━━━━━ Data section ━━━━━

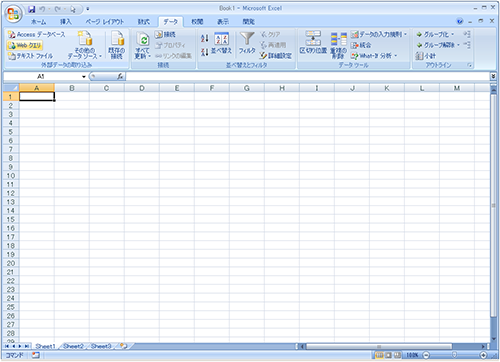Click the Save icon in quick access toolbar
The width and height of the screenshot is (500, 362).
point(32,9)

━━━━━
━━━━━ Data section ━━━━━

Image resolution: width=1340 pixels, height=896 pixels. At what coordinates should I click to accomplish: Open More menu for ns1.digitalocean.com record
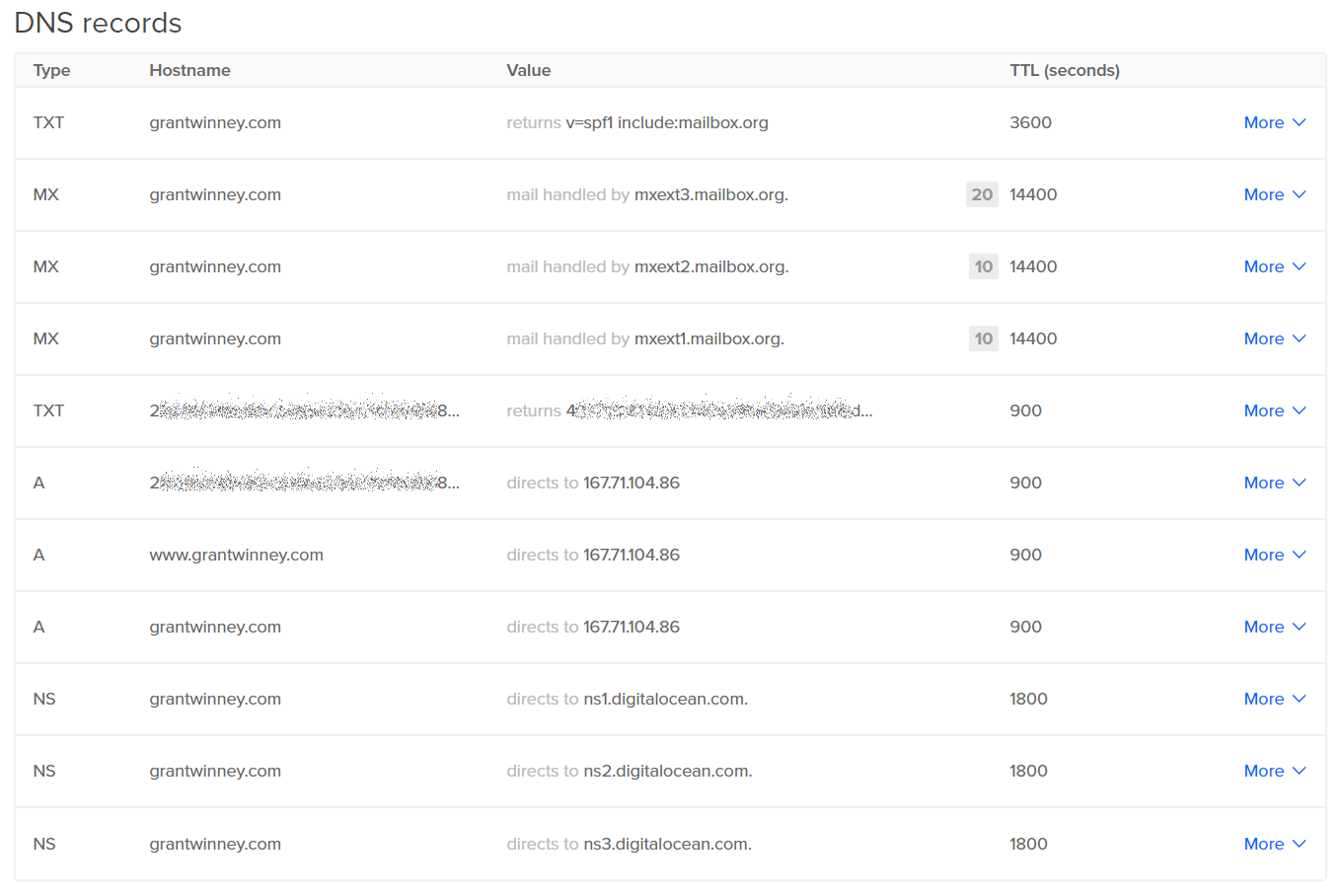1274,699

━━━━━
━━━━━ Data section ━━━━━

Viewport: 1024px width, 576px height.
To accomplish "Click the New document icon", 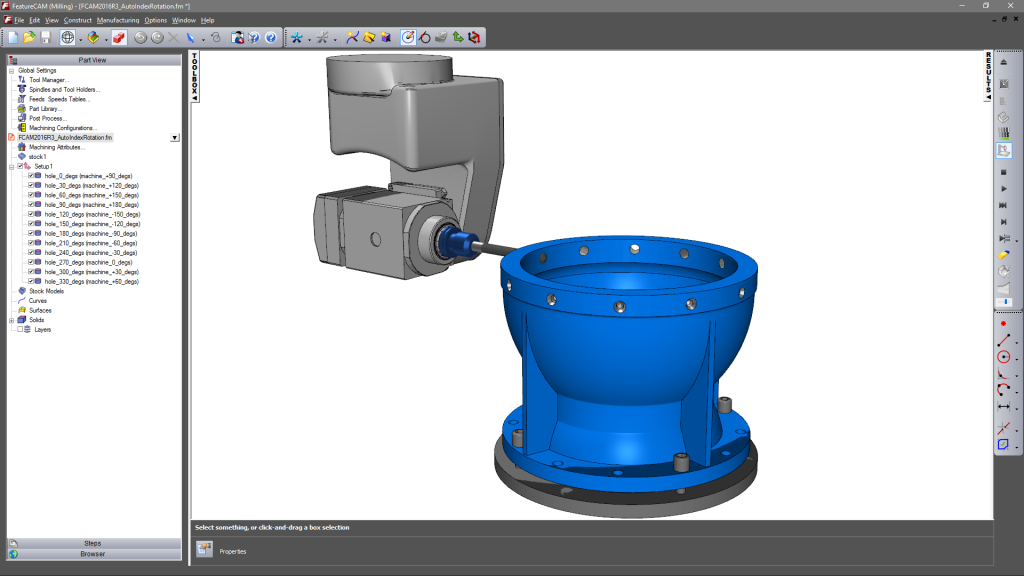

━━━━━

In the records above, everything from the line with "Viewport: 1024px width, 576px height." down to the line with "the New document" must be duplicated exactly, both lines kept. Leave no pictures in.

**Written response**
Viewport: 1024px width, 576px height.
To accomplish "Click the New document icon", 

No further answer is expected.